■ Given task A ■
In the forum thread on entanglement and signaling, what can the observer of the first collapse not control?

The "spooky action at a distance" is only observable if you look at CORRELATIONS between measurements on both sides (then you cannot use the REDUCED density matrix anymore, but you need to use the FULL density matrix). But on one side, you cannot use these correlations, you can only use local measurements. And they don't change.

cheers,
Patrick.
 
amoses7178 said:
And if that's true, what would prevent putting a sequence of entangled particles together so that the wave function collapse or lack there-of encoded a message?


In the past on this forum I've advanced a special relativity argument
against sending such information. The short version is this- in order
to send information though a channel like this, the sending side must
be a causitive agent in the "collapse". This implies that the sending
side make it's measurement "first" or "before" the receiving side. But
special relativity says that the relative order of events which are widely
separated depends on the reference frame, and it is truely and
physically meaningless to talk about the order of spatially separated events.

I can construct a reference frame with an observer near the "transmitter"
in which the "receiver" is seen to make their measurement first.

This is why the results are always correlated but neither side can be said
to have caused the collapse.

I never cease to mavel at how relativity and QM are so consistent even
in the most bizarre situations.
 
Last edited:
Is it not possible to have a particle in superposition and know *when* it collapses?

The idea is to make timed observations, the timing and sequence of which encodes “bits” of True/False which could be laid out like Morse Code.

Even if there is some uncertainty for exactly when an observation is made, so as long as we know one has collapsed and another has not, wouldn’t it still be possible to string together a pre-arranged sequence of these observations that contain “bits” of True/False?
 
amoses7178 said:
Is it not possible to have a particle in superposition and know *when* it collapses?

The idea is to make timed observations, the timing and sequence of which encodes “bits” of True/False which could be laid out like Morse Code.

Even if there is some uncertainty for exactly when an observation is made, so as long as we know one has collapsed and another has not, wouldn’t it still be possible to string together a pre-arranged sequence of these observations that contain “bits” of True/False?

You're missing the point that the observer of the first collapse can't control which eigenstate it will collapse into. Therefore when the observer of the second collapse sees some eigenstate she can't conclude (being out of touch because spacelike to the first one), that her collapse came from a particular eigenstate at the other end. So she can't get a bit from that channel.
 
Antiphon said:
In the past on this forum I've advanced a special relativity argument against sending such information. The short version is this- in orderto send information though a channel like this, the sending side must be a causitive agent in the "collapse". This implies that the sending
side make it's measurement "first" or "before" the receiving side. But
special relativity says that the relative order of events which are widely
separated depends on the reference frame, and it is truely and
physically meaningless to talk about the order of spatially separated events.

■ Given task B ■
From the records, reproduce the stretch from the line containing "О Нас (758, 2045)" through the line containing "Статьи компании (792, 2095)", keeping every line as it appears.

Records on finding words and elements:

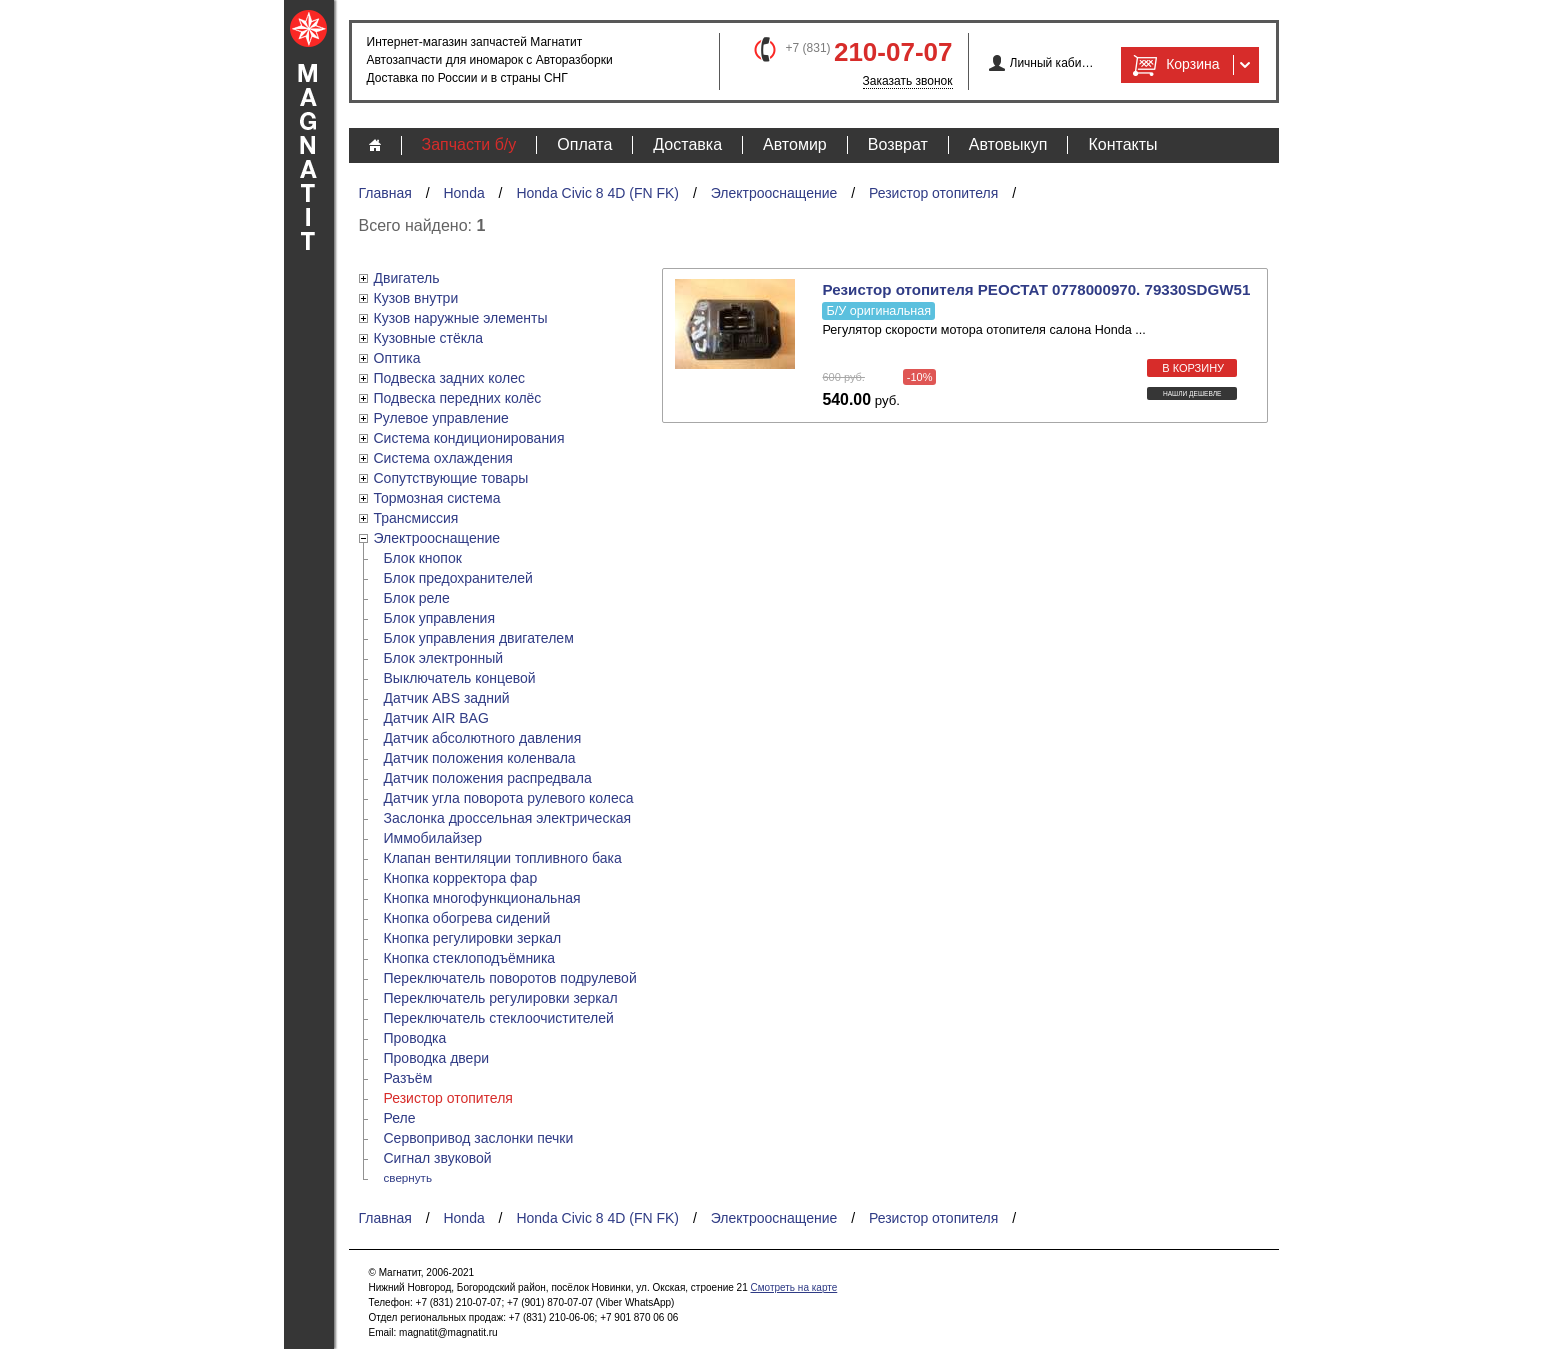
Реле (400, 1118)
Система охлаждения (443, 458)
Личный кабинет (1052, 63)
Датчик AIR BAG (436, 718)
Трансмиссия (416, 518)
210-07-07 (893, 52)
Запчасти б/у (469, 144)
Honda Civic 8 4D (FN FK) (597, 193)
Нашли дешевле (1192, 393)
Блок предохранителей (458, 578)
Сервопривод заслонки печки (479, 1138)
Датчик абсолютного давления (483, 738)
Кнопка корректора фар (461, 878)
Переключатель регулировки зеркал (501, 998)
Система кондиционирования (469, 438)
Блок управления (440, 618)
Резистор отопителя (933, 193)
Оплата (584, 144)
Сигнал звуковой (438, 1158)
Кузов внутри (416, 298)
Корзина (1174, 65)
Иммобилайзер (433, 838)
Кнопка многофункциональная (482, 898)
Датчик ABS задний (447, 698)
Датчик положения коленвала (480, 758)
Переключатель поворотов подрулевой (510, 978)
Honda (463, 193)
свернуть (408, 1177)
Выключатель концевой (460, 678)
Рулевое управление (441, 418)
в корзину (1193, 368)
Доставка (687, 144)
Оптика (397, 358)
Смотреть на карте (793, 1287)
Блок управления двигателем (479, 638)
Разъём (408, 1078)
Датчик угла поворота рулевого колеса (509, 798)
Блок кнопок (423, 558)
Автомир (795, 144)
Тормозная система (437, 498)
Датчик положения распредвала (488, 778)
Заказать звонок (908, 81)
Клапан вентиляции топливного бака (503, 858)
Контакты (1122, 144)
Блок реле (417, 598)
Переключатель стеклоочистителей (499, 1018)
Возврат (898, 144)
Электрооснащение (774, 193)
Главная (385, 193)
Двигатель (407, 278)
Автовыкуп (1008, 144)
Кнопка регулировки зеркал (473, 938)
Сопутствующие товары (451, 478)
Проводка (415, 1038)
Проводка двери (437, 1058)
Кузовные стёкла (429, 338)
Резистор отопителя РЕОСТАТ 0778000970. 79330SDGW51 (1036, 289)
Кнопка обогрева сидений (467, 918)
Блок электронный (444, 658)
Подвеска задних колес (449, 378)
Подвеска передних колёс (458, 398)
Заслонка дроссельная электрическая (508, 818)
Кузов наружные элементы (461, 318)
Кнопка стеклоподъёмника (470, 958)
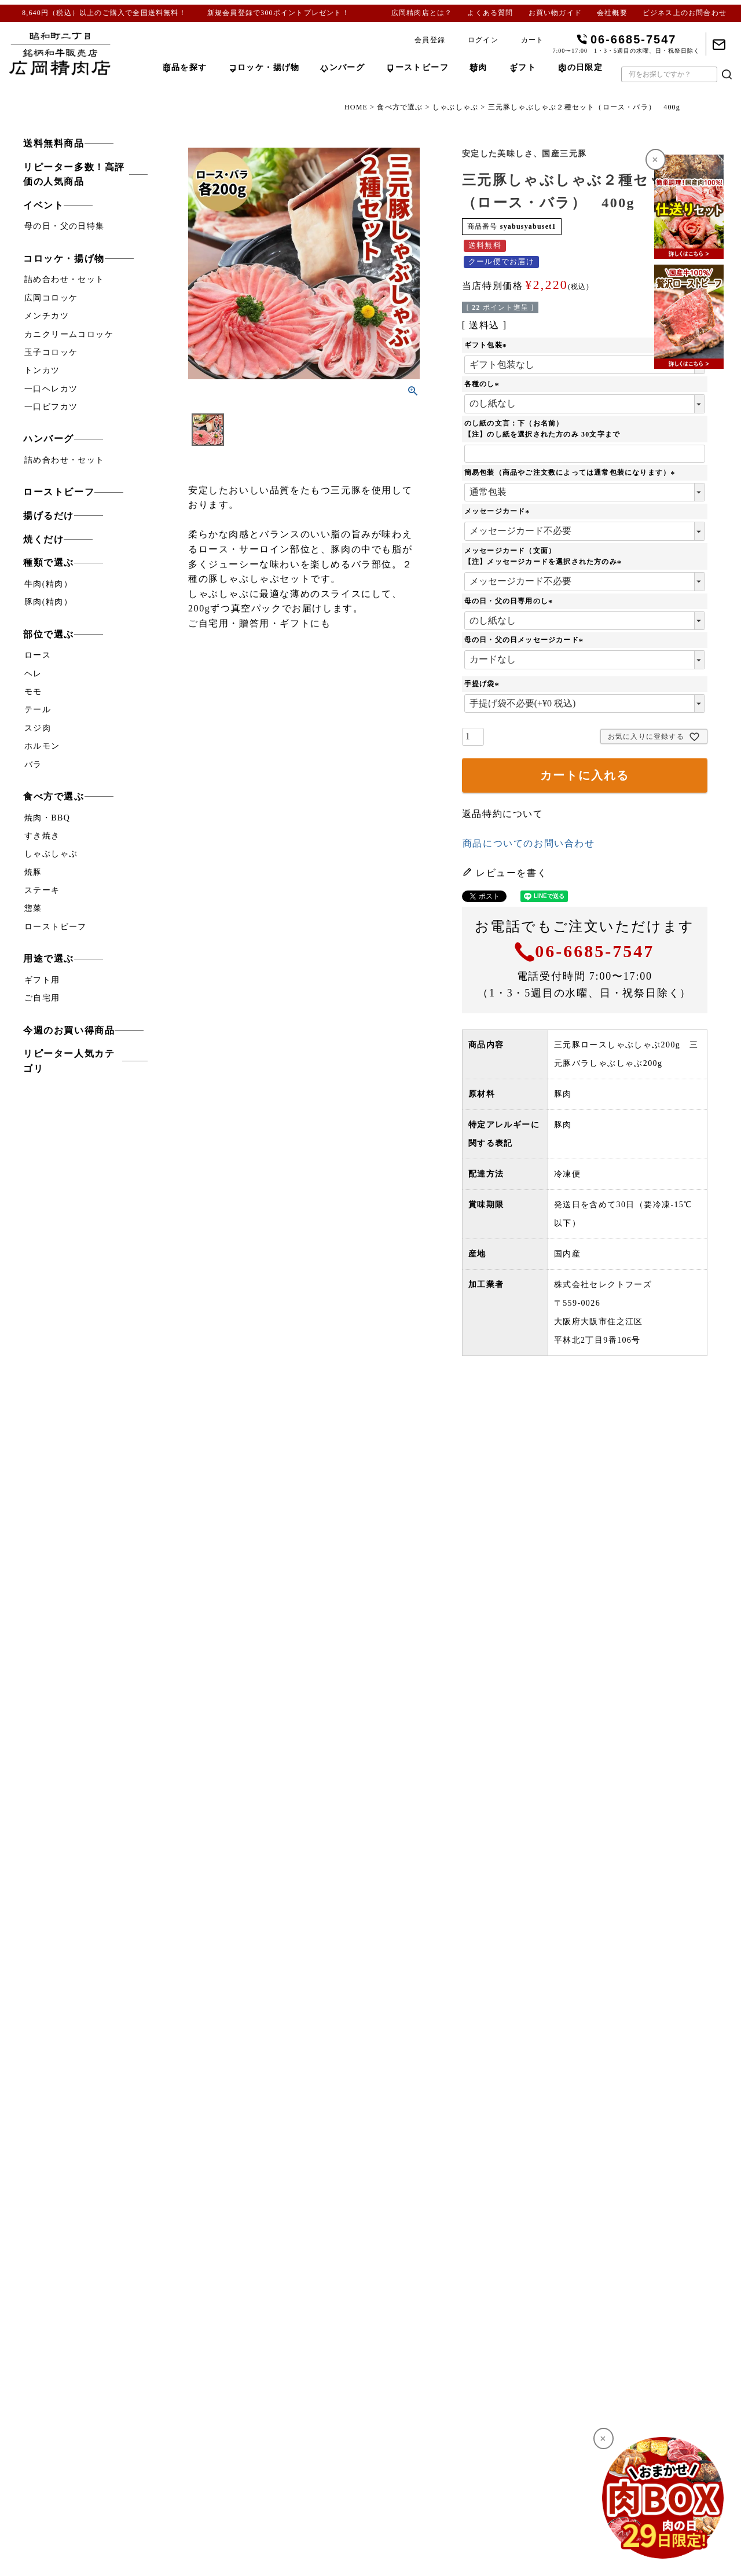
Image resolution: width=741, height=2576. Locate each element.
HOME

==

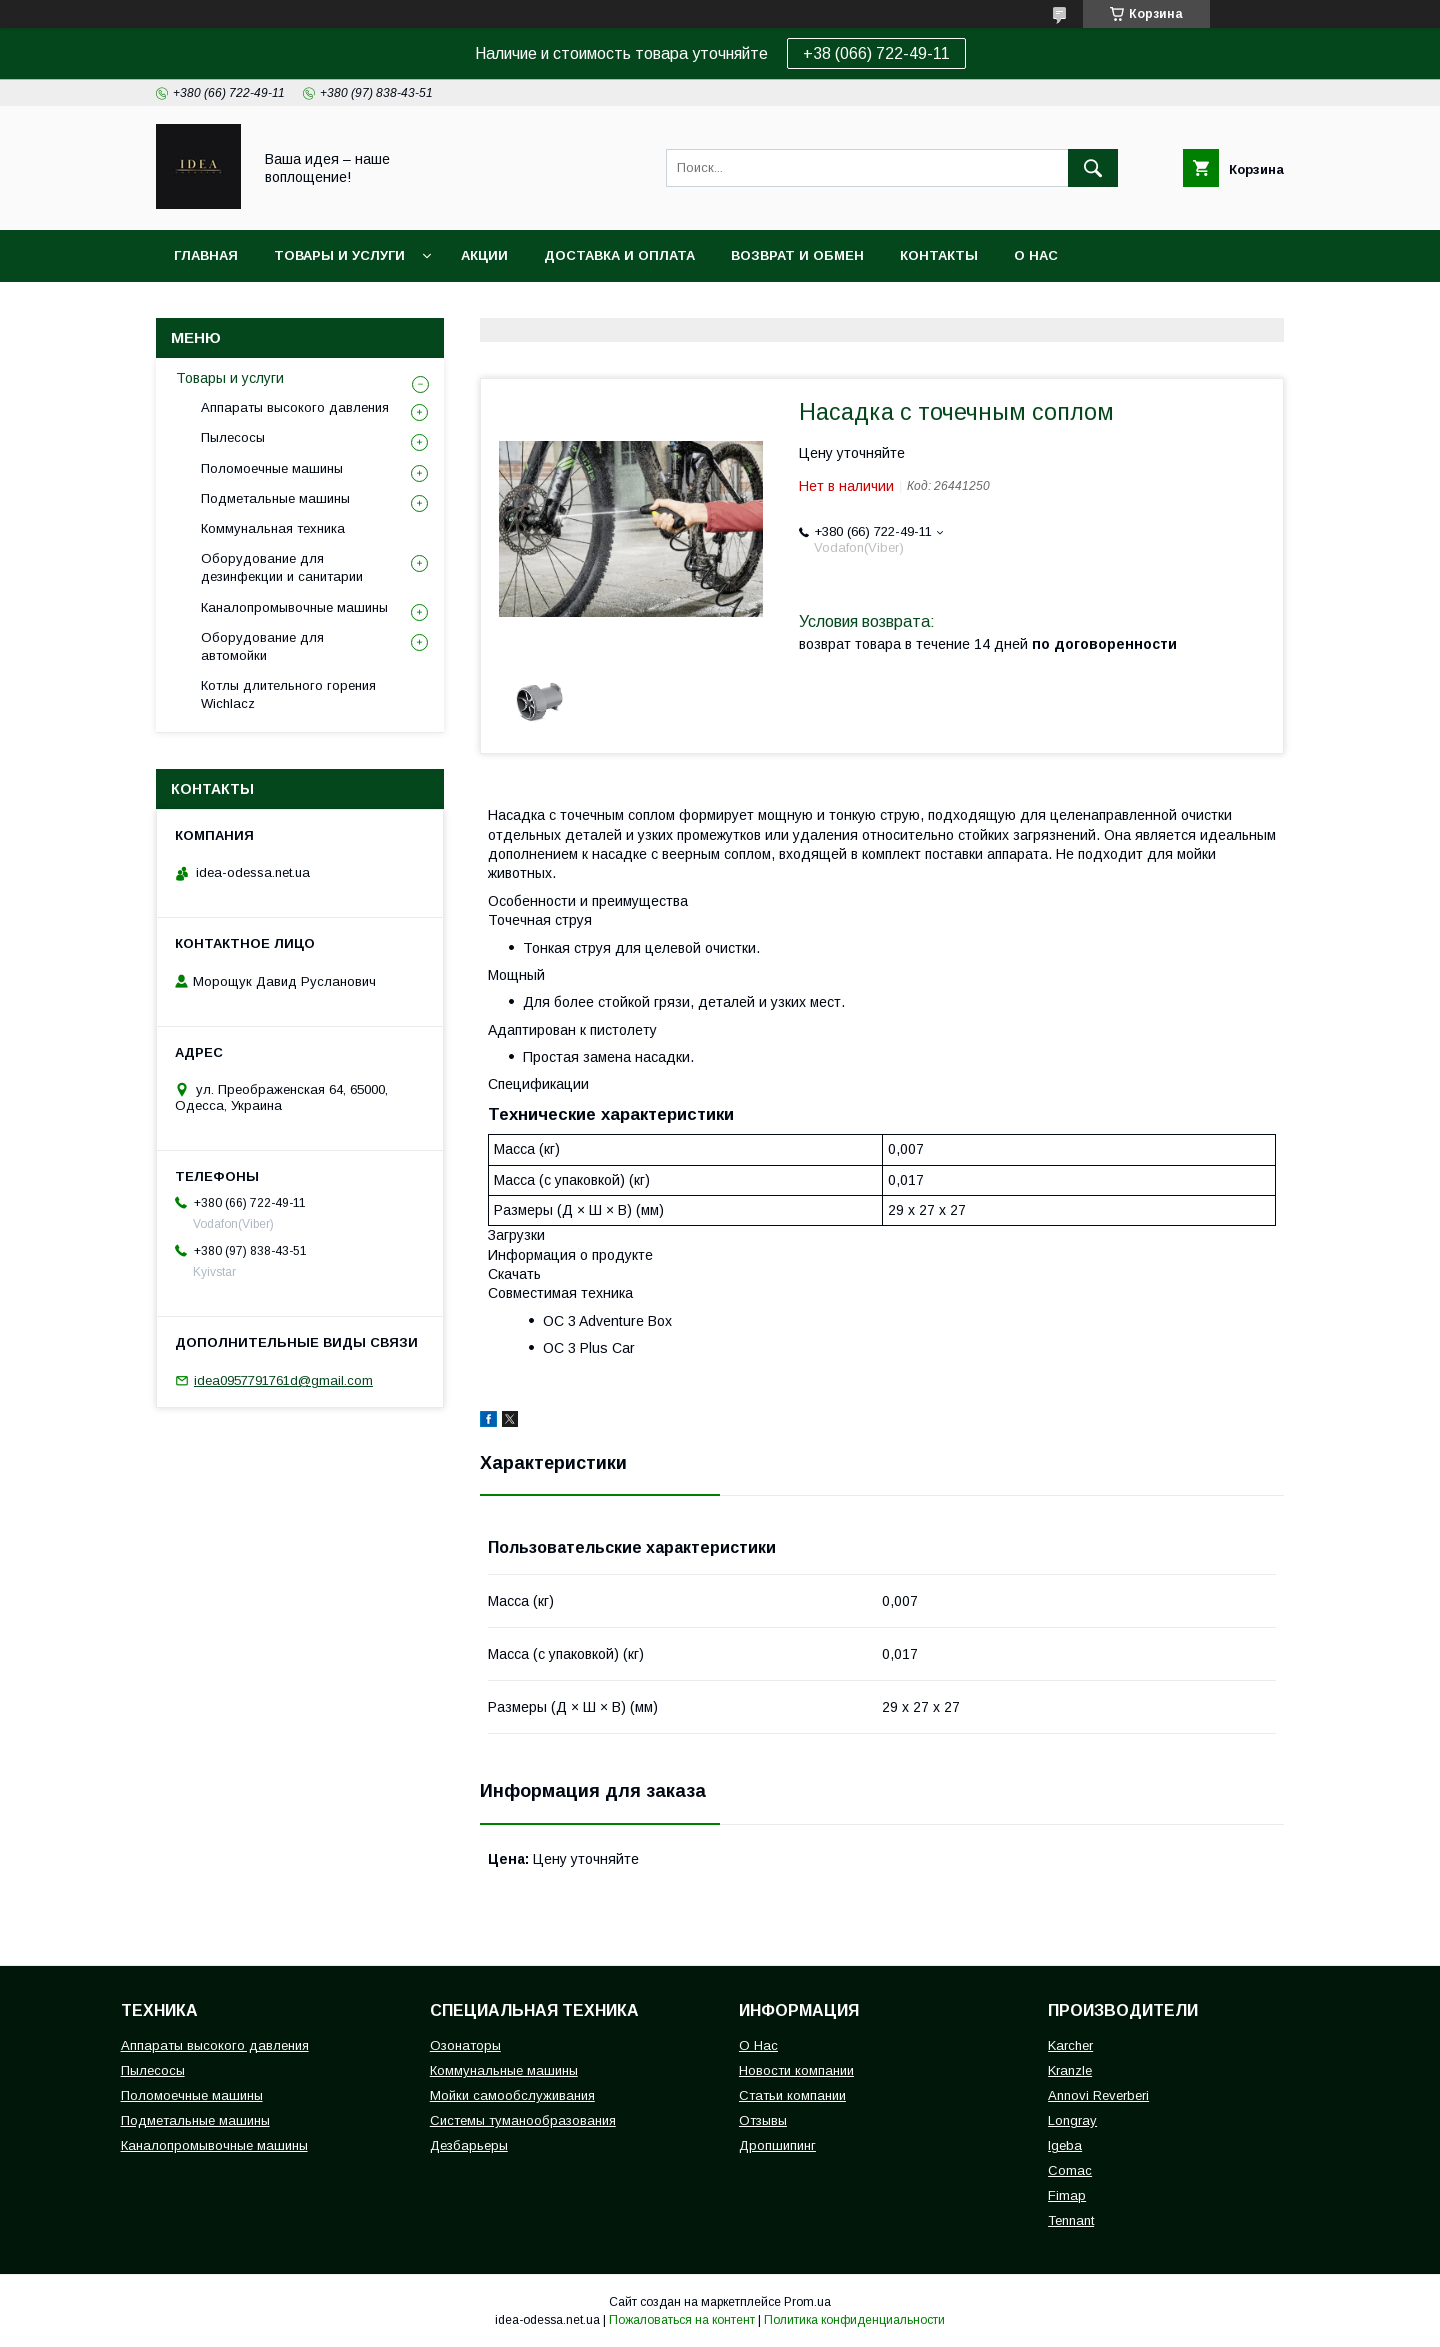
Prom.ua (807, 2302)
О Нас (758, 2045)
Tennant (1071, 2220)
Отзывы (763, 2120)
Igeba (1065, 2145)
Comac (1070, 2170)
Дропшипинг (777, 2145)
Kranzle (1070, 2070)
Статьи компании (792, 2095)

■ Complete response A ■
Which eigenstate it will collapse into.

■ Complete response B ■
О Нас (758, 2045)
Tennant (1071, 2220)
Отзывы (763, 2120)
Igeba (1065, 2145)
Comac (1070, 2170)
Дропшипинг (777, 2145)
Kranzle (1070, 2070)
Статьи компании (792, 2095)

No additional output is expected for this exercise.